Light induces phenylpropanoid metabolism in Arabidopsis roots.

Experiments have shown that many phenylpropanoid genes are highly expressed in light-grown Arabidopsis roots. Studies employing reporter gene constructs have indicated that the expression of these genes is localized not only to the lignifying root vasculature, but also to non-lignifying tissues, such as the root cortex, suggesting that the proteins encoded by these genes may be involved in aspects of phenylpropanoid metabolism other than lignification.
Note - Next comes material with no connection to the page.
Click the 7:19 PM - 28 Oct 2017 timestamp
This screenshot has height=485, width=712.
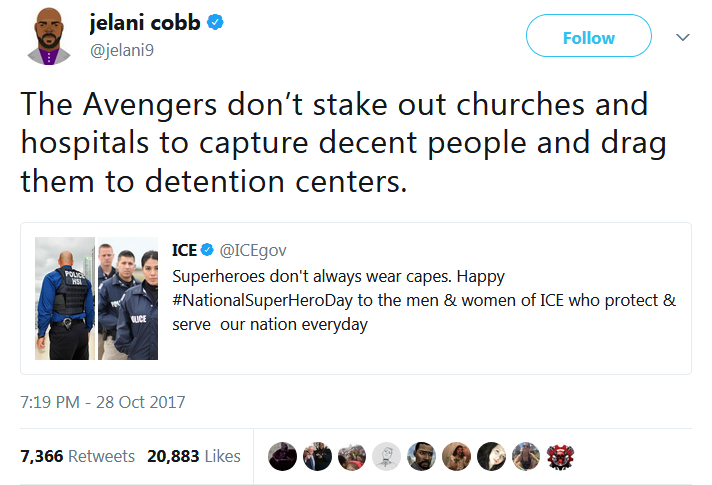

Consistent with this hypothesis, roots of etiolated and soil-grown plants contain almost no soluble phenylpropanoids, but exposure to light leads to the accumulation of flavonoids, as well as high levels of coniferin and syringin (coniferyl and sinapyl-4-O-glycosides), compounds not previously reported to be accumulated in Arabidopsis. To elucidate the mechanism by which light induces root secondary metabolism, extracts of mutants defective in light perception and light responses were analyzed for phenylpropanoid content. The results of these assays showed that phytochrome (PHY)B and cryptochrome (CRY)2 are the primary photoreceptors involved in light-dependent phenylpropanoid accumulation, and that the hypocotyl elongated (HY5) transcription factor is also required for this response. The presence of phenylpropanoids in etiolated roots of cop (constitutively photomorphogenic)1, cop9, and det (de-etiolated)1 mutants indicate that the corresponding wild-type genes are required to repress root phenylpropanoid biosynthesis in the absence of light. Biochemical analysis of root cell walls and analysis of phenylpropanoid gene expression suggest that coniferin and syringin accumulation may be the result of both increased biosynthesis and decreased conversion of these compounds into other phenylpropanoid end products. Finally, our data suggest that the accumulation of coniferin, syringin, and flavonoids in Arabidopsis roots is a high-irradiance response (HIR), and suggest that comparative analysis of light- and dark-grown Arabidopsis roots may provide new insights into both phenylpropanoid biosynthesis and light signaling in plants.